### THE RECORDS
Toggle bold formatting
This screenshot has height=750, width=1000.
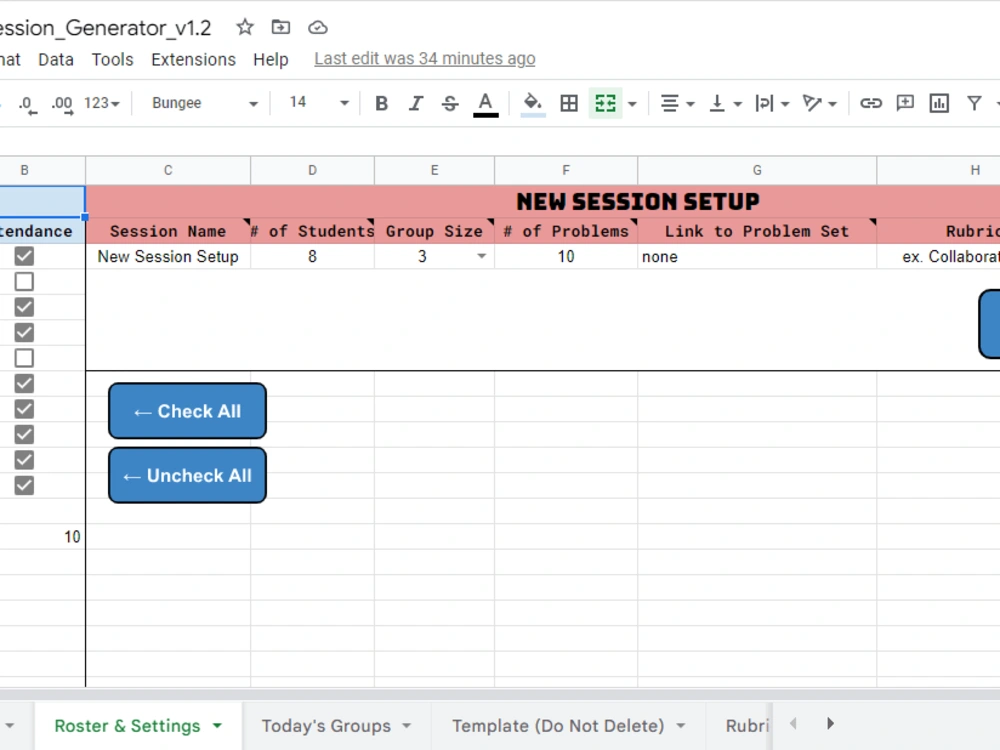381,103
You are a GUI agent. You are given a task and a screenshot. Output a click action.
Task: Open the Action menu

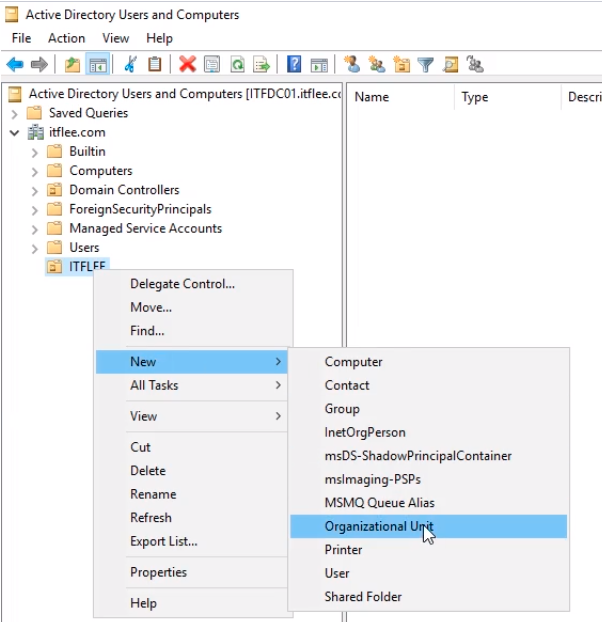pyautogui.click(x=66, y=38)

### PROBLEM STATEMENT
Locate each line above that contains the string "screenshot", matching case exactly, and copy every such line in full.

### COMPLETE ANSWER
This screenshot has height=750, width=1000.
You are a GUI agent. You are given a task and a screenshot. Output a click action.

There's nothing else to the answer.